__Problem__
Looking at the listing below, work out the number of lines where the string "agent" shows up, and give that number only.

_ _ _

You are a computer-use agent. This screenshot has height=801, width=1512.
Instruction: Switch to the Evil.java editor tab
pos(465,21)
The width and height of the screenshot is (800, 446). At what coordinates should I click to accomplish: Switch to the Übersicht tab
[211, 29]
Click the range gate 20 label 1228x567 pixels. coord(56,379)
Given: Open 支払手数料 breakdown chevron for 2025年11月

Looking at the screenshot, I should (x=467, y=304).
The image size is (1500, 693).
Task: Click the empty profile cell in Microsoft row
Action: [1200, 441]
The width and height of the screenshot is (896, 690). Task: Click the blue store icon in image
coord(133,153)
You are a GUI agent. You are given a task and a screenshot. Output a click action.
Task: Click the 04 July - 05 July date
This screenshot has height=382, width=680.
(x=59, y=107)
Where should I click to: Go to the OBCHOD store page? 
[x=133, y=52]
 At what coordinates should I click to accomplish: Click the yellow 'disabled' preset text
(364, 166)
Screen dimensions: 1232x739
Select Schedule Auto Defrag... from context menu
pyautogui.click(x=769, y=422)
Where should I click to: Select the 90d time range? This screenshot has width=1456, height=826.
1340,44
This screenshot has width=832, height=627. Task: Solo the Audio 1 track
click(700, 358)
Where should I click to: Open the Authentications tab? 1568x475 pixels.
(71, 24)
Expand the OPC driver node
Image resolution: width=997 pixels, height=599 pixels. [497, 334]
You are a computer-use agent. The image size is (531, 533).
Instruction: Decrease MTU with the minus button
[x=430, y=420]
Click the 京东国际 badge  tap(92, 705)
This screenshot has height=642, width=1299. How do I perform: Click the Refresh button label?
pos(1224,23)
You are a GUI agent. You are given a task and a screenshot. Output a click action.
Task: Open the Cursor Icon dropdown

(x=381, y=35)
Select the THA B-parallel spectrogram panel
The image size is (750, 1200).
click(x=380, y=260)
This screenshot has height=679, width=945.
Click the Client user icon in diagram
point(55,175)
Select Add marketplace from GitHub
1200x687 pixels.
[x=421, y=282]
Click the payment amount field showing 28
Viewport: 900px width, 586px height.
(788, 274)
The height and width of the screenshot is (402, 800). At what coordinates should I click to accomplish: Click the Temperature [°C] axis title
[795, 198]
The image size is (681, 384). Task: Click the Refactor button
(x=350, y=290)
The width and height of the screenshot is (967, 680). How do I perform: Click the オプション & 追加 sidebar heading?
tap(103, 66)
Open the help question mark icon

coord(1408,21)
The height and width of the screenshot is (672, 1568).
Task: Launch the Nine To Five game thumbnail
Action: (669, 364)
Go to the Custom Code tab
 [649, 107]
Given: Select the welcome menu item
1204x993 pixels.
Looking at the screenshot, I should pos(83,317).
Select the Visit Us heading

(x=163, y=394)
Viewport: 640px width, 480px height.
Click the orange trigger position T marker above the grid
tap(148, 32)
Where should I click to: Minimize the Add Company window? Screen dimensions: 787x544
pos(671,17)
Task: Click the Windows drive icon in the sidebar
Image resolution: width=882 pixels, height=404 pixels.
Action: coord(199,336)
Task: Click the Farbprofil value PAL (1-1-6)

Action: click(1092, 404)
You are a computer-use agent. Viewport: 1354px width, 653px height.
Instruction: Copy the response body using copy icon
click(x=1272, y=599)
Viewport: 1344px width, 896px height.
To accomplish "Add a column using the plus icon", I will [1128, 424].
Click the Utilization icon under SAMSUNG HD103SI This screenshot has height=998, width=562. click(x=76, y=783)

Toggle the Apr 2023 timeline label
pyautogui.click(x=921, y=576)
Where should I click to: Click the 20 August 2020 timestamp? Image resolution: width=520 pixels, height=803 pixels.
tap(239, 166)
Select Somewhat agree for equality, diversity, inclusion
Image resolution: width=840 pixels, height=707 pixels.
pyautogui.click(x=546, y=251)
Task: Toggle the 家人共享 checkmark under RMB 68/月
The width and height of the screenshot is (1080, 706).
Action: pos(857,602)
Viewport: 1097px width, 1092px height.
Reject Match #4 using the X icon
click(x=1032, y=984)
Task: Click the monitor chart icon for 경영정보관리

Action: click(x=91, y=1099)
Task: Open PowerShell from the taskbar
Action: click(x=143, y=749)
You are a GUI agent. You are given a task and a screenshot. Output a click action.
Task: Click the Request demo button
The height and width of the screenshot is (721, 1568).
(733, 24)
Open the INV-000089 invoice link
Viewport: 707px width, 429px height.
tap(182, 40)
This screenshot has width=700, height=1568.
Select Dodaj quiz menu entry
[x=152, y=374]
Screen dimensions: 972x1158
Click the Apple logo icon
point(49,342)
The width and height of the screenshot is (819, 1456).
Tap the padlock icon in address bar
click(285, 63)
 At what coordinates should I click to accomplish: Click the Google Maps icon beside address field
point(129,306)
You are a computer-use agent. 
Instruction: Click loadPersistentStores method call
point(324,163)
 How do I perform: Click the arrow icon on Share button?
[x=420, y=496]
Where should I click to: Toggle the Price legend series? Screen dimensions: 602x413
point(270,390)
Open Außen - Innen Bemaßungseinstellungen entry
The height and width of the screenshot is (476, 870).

_ _ _

__Response__
7